= Kopytko Triangle =

Green space in Queens, New York

Scott M. Kopytko Triangle is a 0.0023 acre public green space in the Flushing neighborhood of Queens, New York City. It is bound by 158th Street, Oak Avenue, and Quince Avenue.

== Description ==
The triangle's shape is the result of two street grids intersecting with each other to form this small green space. To the park's west, streets named after plants, such as Poplar, Quince, and Rose, recall Flushing's past as America's premier horticultural center at the site of what is now Kissena Park. William Prince established the New World's first commercial nursery in Flushing in 1735.

This triangle honors Scott Michael Kopytko (1968–2001) who once lived near this triangle. He was among the 343 members of the New York City Fire Department (FDNY) killed in the terrorist attack on the World Trade Center on September 11, 2001. In 2002, the City Council passed legislation to name the triangle for Kopytko.

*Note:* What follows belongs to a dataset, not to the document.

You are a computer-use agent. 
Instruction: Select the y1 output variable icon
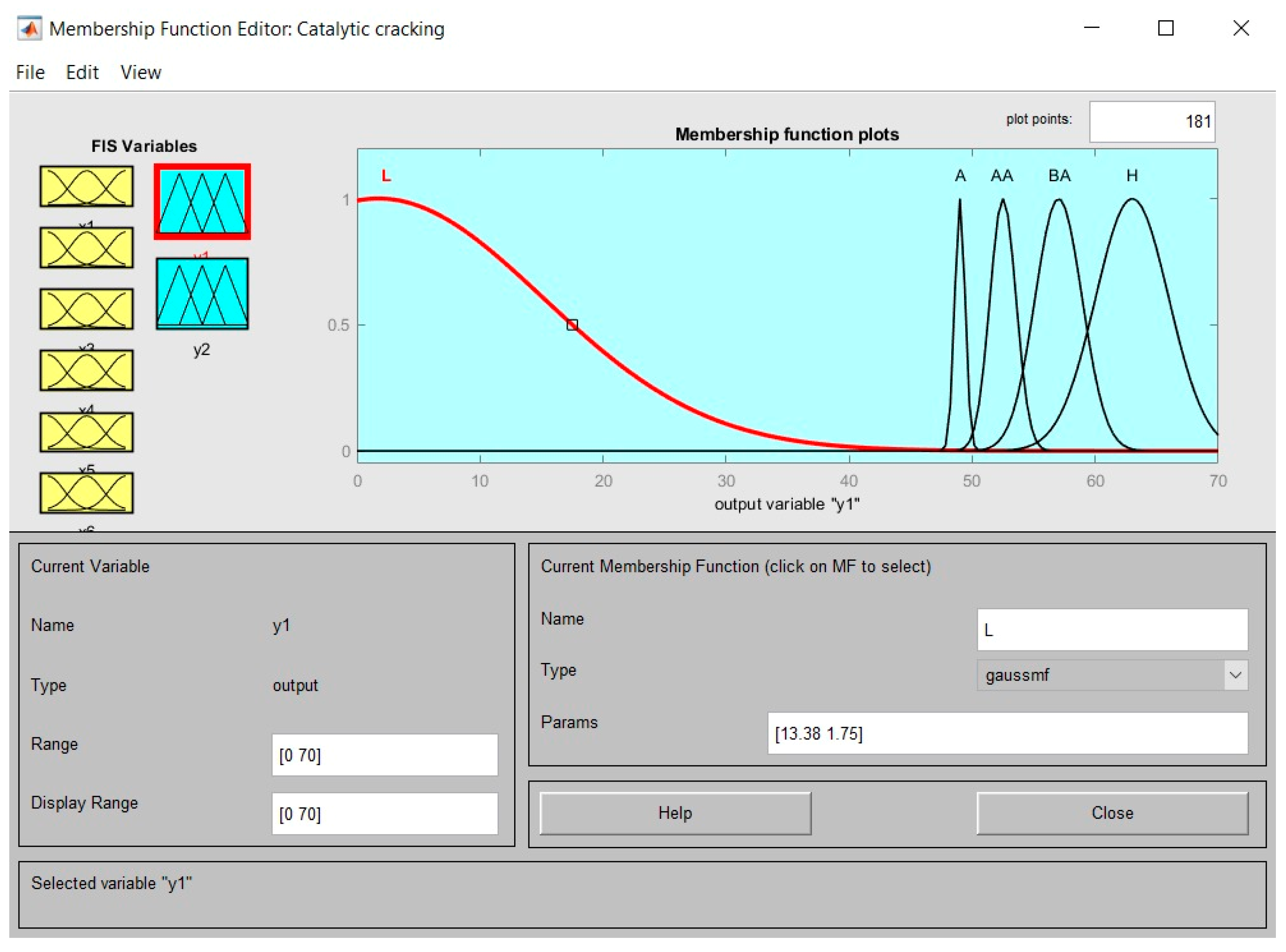tap(202, 202)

A lifelong resident of Queens, Kopytko attended local schools, including St. Ann's School, P.S. 163, Francis Lewis High School, and St. John's University. He worked as a Commodities Broker in the World Trade Center, but changed his career in 1998, realizing his dream of becoming a New York City Firefighter. His assigned firehouse, Ladder Company 15 and Engine Company 4, is located on South Street in Manhattan's Financial District, the neighborhood where he worked in his previous career. He was one of 12 men from his firehouse killed in the South Tower.